Cancer cells typically spread first to lymph nodes close to the tumour although lymph nodes far away from the tumour can also be involved. For this reason, the first lymph nodes removed are usually close to the tumour. Lymph nodes further away from the tumour are only typically removed if they are enlarged and there is a high clinical suspicion that there may be cancer cells in the lymph node. Most reports will include the total number of lymph nodes examined, where in the body the lymph nodes were found, and the number (if any) that contain cancer cells. If cancer cells were seen in a lymph node, the size of the largest group of cancer cells (often described as “focus” or “deposit”) will also be included.
The examination of lymph nodes is important for two reasons. First, this information is used to determine the pathologic nodal stage (pN). Second, finding cancer cells in a lymph node increases the risk that cancer cells will be found in other parts of the body in the future. As a result, your doctor will use this information when deciding if additional treatment such as chemotherapy, radiation therapy, or immunotherapy is required.
Pathologists often use the term “positive” to describe a lymph node that contains cancer cells. For example, a lymph node that contains cancer cells may be called “positive for malignancy” or “positive for metastatic carcinoma”.
Pathologists often use the term “negative” to describe a lymph node that does not contain any cancer cells. For example, a lymph node that does not contain cancer cells may be called “negative for malignancy” or “negative for metastatic carcinoma”.
All lymph nodes are surrounded by a thin layer of tissue called a capsule. Extranodal extension means that cancer cells within the lymph node have broken through the capsule and have spread into the tissue outside of the lymph node. Extranodal extension is important because it increases the risk that the tumour will regrow in the same location after surgery. For some types of cancer, extranodal extension is also a reason to consider additional treatment such as chemotherapy or radiation therapy.

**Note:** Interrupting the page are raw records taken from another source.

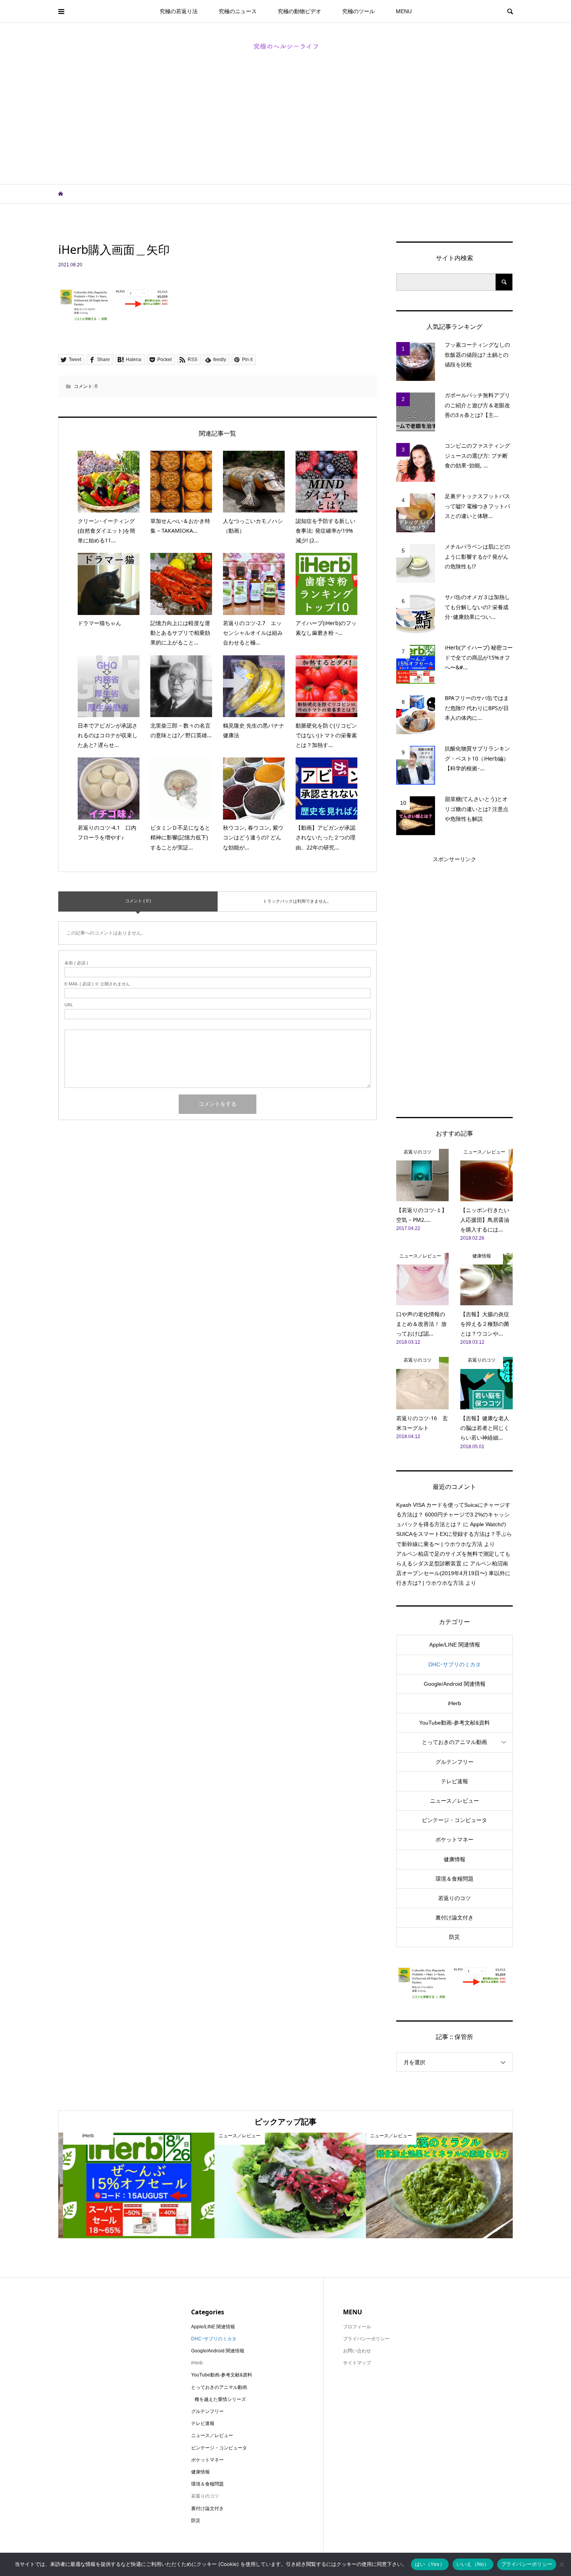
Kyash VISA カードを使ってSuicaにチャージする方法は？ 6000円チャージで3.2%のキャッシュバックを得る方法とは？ (453, 1514)
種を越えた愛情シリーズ (220, 2399)
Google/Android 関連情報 (455, 1684)
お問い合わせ (357, 2351)
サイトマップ (357, 2363)
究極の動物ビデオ (299, 11)
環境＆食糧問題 (454, 1879)
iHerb (454, 1703)
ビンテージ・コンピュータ (454, 1820)
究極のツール (358, 11)
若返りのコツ (454, 1898)
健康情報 (454, 1859)
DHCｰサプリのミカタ (454, 1664)
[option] (134, 2185)
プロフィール (357, 2326)
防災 (454, 1937)
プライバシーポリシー (527, 2564)
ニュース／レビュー (454, 1801)
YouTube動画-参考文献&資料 (454, 1723)
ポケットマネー (454, 1839)
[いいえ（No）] (561, 2564)
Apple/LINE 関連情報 (454, 1644)
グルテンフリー (454, 1762)
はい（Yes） (430, 2564)
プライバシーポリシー (366, 2339)
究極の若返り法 (179, 11)
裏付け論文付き (454, 1917)
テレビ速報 (454, 1781)
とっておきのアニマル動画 (454, 1742)
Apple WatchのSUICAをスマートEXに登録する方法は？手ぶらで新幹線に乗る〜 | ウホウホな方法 (454, 1534)
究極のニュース (238, 11)
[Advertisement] (285, 125)
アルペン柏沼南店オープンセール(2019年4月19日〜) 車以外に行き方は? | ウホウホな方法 (453, 1573)
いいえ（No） (472, 2564)
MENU (404, 11)
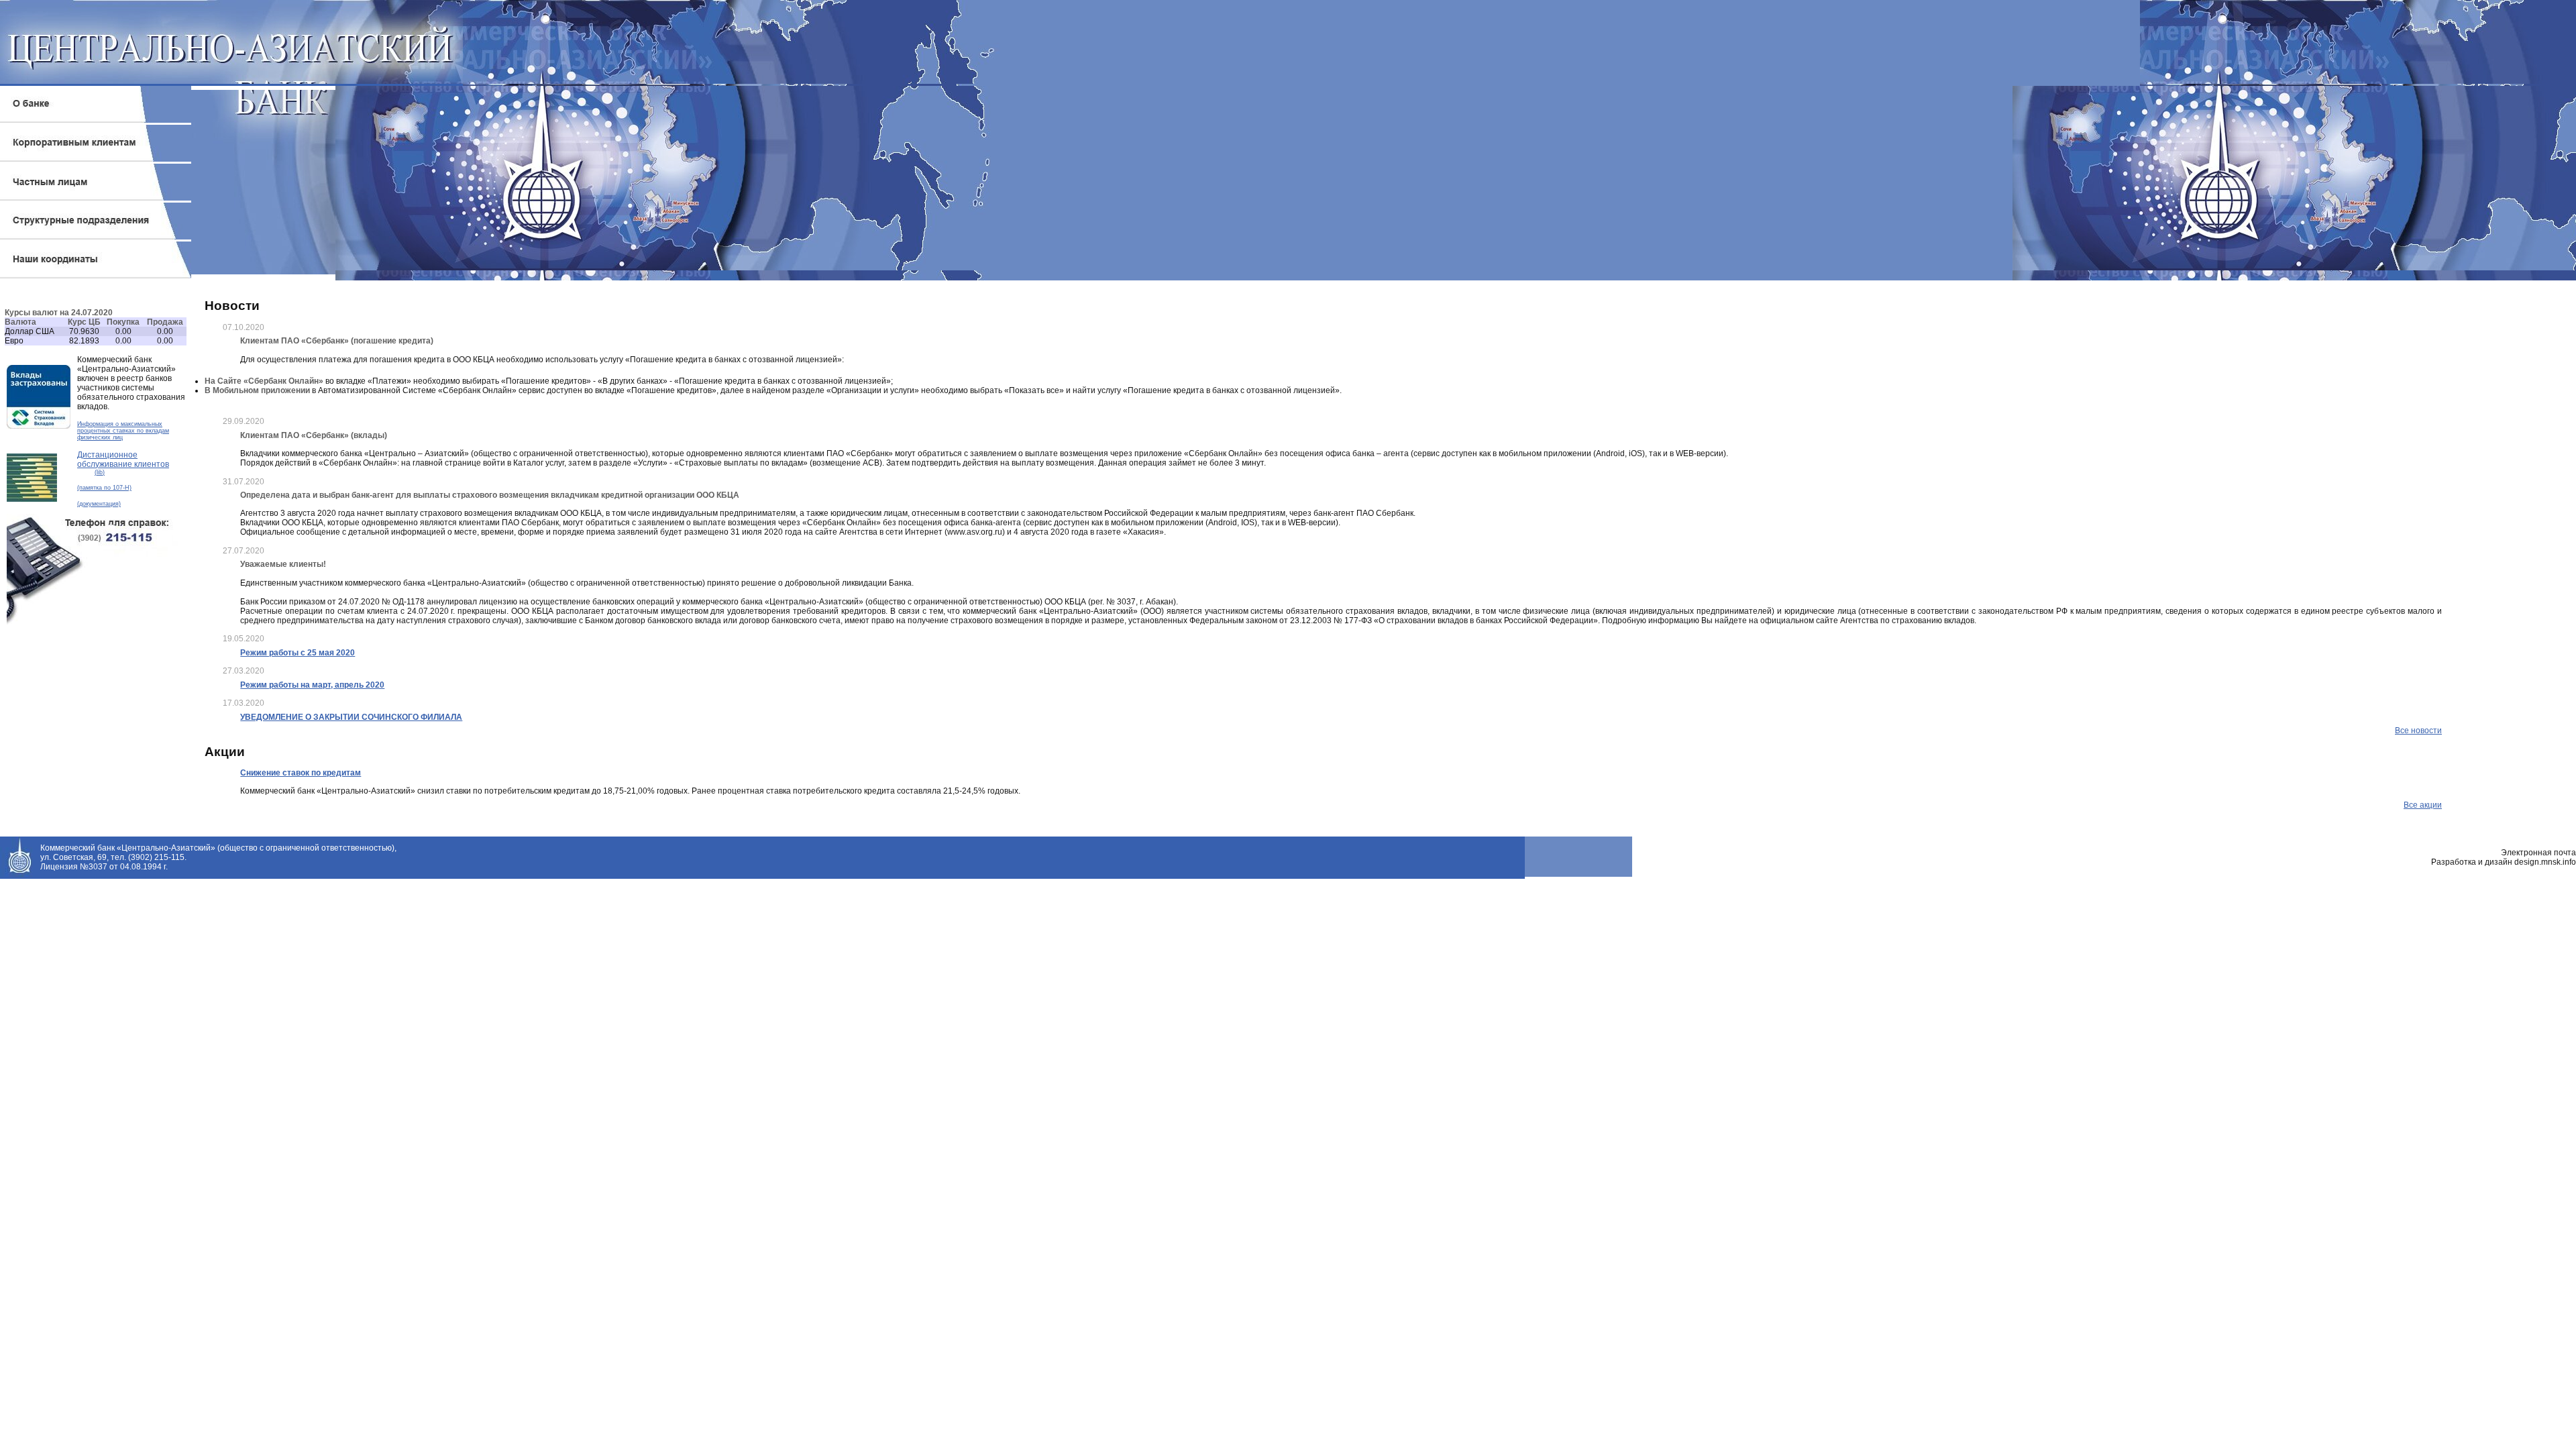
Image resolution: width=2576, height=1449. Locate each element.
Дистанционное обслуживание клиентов (123, 459)
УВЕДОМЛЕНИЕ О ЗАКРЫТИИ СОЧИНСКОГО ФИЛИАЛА (351, 717)
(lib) (100, 472)
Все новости (2418, 730)
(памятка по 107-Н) (104, 487)
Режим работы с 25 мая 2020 (297, 652)
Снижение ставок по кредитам (300, 772)
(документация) (99, 503)
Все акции (2423, 805)
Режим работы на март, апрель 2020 (312, 685)
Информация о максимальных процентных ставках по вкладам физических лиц (123, 431)
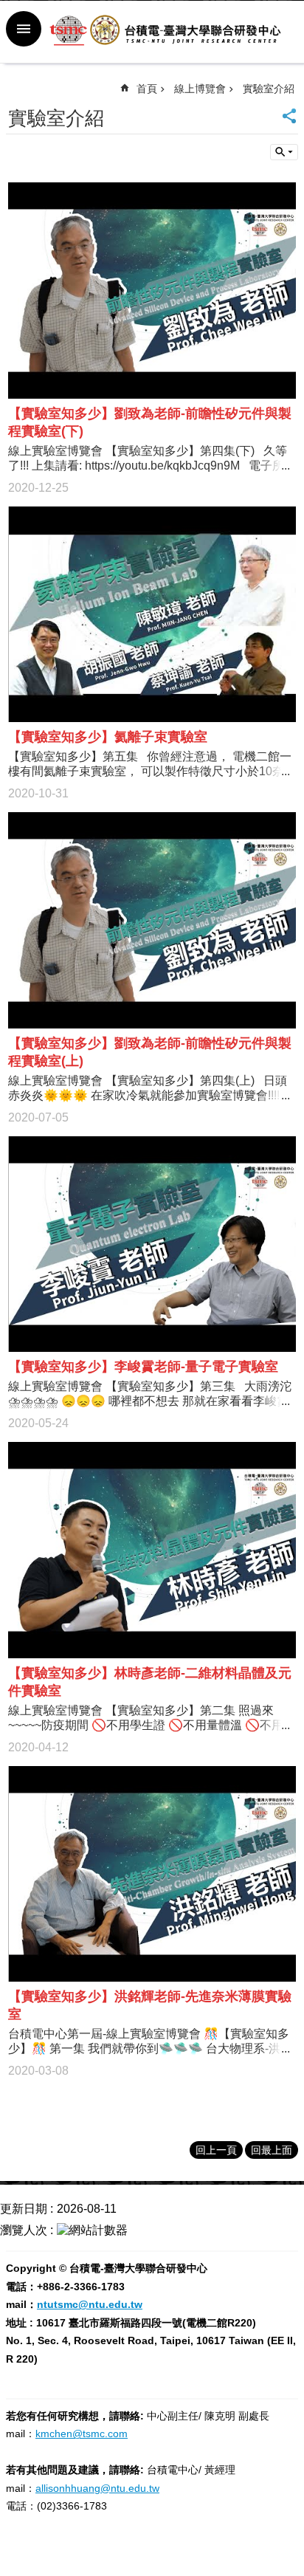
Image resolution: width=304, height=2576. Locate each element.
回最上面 (271, 2150)
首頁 (147, 89)
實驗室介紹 (268, 89)
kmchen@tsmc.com (81, 2433)
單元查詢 (284, 152)
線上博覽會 (200, 89)
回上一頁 (216, 2150)
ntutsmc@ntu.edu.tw (89, 2304)
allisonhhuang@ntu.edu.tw (97, 2488)
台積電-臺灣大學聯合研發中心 (166, 32)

The pathologic stage for sinonasal undifferentiated carcinoma is based on the TNM staging system, an internationally recognized system originally created by the American Joint Committee on Cancer. This system uses information about the primary tumour (pT), lymph nodes (pN), and distant metastatic disease (pM) to determine the complete pathologic stage (pTNM). Your pathologist will examine the tissue submitted and give each part a number. In general, a higher number means a more advanced disease and a worse prognosis.
These tumours are given a tumour stage between 1 and 4. The tumour stage is based on how far the tumour has spread outside of the nasal cavity or ethmoid sinus.
These tumours are given a tumour stage between 1 and 4. The tumour stage is based on how far the tumour has spread outside of the maxillary sinus.
These tumours are given a nodal stage between 0 and 3 based on the following three features:
The nodal stage will be higher if any of the tumour deposits are larger than 3 cm, more than one lymph node contains cancer cells, cancer cells are found in lymph nodes on both sides of the neck, and if any of the lymph nodes show extranodal extension.
If no cancer cells are found in any of the lymph nodes examined, the nodal stage is N0.
If no lymph nodes are submitted for pathological examination, the nodal cannot be determined and the stage is listed as NX.
Sinonasal undifferentiated carcinoma is given a metastasis stage (pM) of 0 or 1 based on the presence of cancer cells at a distant site in the body (for example the lungs). The metastatic stage can only be determined if tissue from a distant site is submitted for pathological examination. Because this tissue is rarely present, the metastasis stage cannot be determined and is listed as MX.